=== Directions for this task ===
Restating the data exactly is the whole task.

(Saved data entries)
*** Block opens ***

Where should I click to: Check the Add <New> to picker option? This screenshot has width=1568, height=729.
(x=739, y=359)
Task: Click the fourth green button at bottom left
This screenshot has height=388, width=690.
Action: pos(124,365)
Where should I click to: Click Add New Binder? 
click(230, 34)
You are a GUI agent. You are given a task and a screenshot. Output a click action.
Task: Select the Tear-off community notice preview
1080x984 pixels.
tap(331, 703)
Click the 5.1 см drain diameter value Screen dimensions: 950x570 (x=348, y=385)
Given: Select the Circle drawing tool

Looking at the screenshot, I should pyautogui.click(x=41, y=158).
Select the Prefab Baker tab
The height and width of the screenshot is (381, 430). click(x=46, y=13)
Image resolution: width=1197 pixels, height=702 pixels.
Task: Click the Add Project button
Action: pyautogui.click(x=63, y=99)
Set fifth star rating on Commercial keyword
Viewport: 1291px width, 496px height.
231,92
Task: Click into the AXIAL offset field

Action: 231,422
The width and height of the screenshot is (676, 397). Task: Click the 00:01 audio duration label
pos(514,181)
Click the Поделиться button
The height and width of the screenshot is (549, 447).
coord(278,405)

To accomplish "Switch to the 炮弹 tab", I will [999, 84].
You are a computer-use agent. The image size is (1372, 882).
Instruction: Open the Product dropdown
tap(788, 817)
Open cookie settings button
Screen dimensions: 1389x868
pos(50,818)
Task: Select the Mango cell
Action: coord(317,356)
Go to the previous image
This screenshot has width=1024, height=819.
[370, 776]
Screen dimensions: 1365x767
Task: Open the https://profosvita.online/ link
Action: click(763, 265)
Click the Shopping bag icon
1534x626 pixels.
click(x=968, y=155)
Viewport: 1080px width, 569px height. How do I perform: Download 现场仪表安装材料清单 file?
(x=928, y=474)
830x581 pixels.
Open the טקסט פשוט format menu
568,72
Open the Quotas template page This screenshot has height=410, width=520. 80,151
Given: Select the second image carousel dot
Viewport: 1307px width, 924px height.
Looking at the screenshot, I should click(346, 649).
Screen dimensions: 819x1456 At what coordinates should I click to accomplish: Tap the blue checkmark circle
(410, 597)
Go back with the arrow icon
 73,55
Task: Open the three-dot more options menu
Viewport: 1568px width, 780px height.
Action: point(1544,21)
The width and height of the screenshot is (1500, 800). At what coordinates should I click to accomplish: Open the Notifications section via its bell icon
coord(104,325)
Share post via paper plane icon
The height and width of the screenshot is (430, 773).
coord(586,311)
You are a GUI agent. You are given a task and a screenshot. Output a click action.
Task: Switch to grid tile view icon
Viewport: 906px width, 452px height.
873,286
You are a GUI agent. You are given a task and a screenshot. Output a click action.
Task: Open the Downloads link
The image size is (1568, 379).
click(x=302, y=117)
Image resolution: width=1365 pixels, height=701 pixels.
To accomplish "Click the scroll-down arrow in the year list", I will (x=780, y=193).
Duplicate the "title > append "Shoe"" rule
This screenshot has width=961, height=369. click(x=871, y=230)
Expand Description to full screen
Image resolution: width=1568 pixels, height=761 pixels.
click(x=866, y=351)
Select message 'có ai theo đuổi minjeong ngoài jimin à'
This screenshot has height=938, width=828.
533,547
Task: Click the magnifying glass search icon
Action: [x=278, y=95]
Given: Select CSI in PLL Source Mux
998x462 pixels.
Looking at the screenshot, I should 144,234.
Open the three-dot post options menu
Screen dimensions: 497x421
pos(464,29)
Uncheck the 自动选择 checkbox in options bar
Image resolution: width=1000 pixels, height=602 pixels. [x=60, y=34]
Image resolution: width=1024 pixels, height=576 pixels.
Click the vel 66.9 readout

*** Block closes ***

=== Final answer ===
Where should I click to: Check the Add <New> to picker option? This screenshot has width=1568, height=729.
(x=739, y=359)
Task: Click the fourth green button at bottom left
This screenshot has height=388, width=690.
Action: pos(124,365)
Where should I click to: Click Add New Binder? 
click(230, 34)
You are a GUI agent. You are given a task and a screenshot. Output a click action.
Task: Select the Tear-off community notice preview
1080x984 pixels.
tap(331, 703)
Click the 5.1 см drain diameter value Screen dimensions: 950x570 (x=348, y=385)
Given: Select the Circle drawing tool

Looking at the screenshot, I should pyautogui.click(x=41, y=158).
Select the Prefab Baker tab
The height and width of the screenshot is (381, 430). click(x=46, y=13)
Image resolution: width=1197 pixels, height=702 pixels.
Task: Click the Add Project button
Action: pyautogui.click(x=63, y=99)
Set fifth star rating on Commercial keyword
Viewport: 1291px width, 496px height.
231,92
Task: Click into the AXIAL offset field

Action: 231,422
The width and height of the screenshot is (676, 397). Task: Click the 00:01 audio duration label
pos(514,181)
Click the Поделиться button
The height and width of the screenshot is (549, 447).
coord(278,405)

To accomplish "Switch to the 炮弹 tab", I will [999, 84].
You are a computer-use agent. The image size is (1372, 882).
Instruction: Open the Product dropdown
tap(788, 817)
Open cookie settings button
Screen dimensions: 1389x868
pos(50,818)
Task: Select the Mango cell
Action: coord(317,356)
Go to the previous image
This screenshot has width=1024, height=819.
[370, 776]
Screen dimensions: 1365x767
Task: Open the https://profosvita.online/ link
Action: click(763, 265)
Click the Shopping bag icon
1534x626 pixels.
click(x=968, y=155)
Viewport: 1080px width, 569px height. How do I perform: Download 现场仪表安装材料清单 file?
(x=928, y=474)
830x581 pixels.
Open the טקסט פשוט format menu
568,72
Open the Quotas template page This screenshot has height=410, width=520. 80,151
Given: Select the second image carousel dot
Viewport: 1307px width, 924px height.
Looking at the screenshot, I should click(346, 649).
Screen dimensions: 819x1456 At what coordinates should I click to accomplish: Tap the blue checkmark circle
(410, 597)
Go back with the arrow icon
 73,55
Task: Open the three-dot more options menu
Viewport: 1568px width, 780px height.
Action: point(1544,21)
The width and height of the screenshot is (1500, 800). At what coordinates should I click to accomplish: Open the Notifications section via its bell icon
coord(104,325)
Share post via paper plane icon
The height and width of the screenshot is (430, 773).
coord(586,311)
You are a GUI agent. You are given a task and a screenshot. Output a click action.
Task: Switch to grid tile view icon
Viewport: 906px width, 452px height.
873,286
You are a GUI agent. You are given a task and a screenshot. Output a click action.
Task: Open the Downloads link
The image size is (1568, 379).
click(x=302, y=117)
Image resolution: width=1365 pixels, height=701 pixels.
To accomplish "Click the scroll-down arrow in the year list", I will (x=780, y=193).
Duplicate the "title > append "Shoe"" rule
This screenshot has width=961, height=369. click(x=871, y=230)
Expand Description to full screen
Image resolution: width=1568 pixels, height=761 pixels.
click(x=866, y=351)
Select message 'có ai theo đuổi minjeong ngoài jimin à'
This screenshot has height=938, width=828.
533,547
Task: Click the magnifying glass search icon
Action: [x=278, y=95]
Given: Select CSI in PLL Source Mux
998x462 pixels.
Looking at the screenshot, I should 144,234.
Open the three-dot post options menu
Screen dimensions: 497x421
pos(464,29)
Uncheck the 自动选择 checkbox in options bar
Image resolution: width=1000 pixels, height=602 pixels. [x=60, y=34]
Image resolution: width=1024 pixels, height=576 pixels.
Click the vel 66.9 readout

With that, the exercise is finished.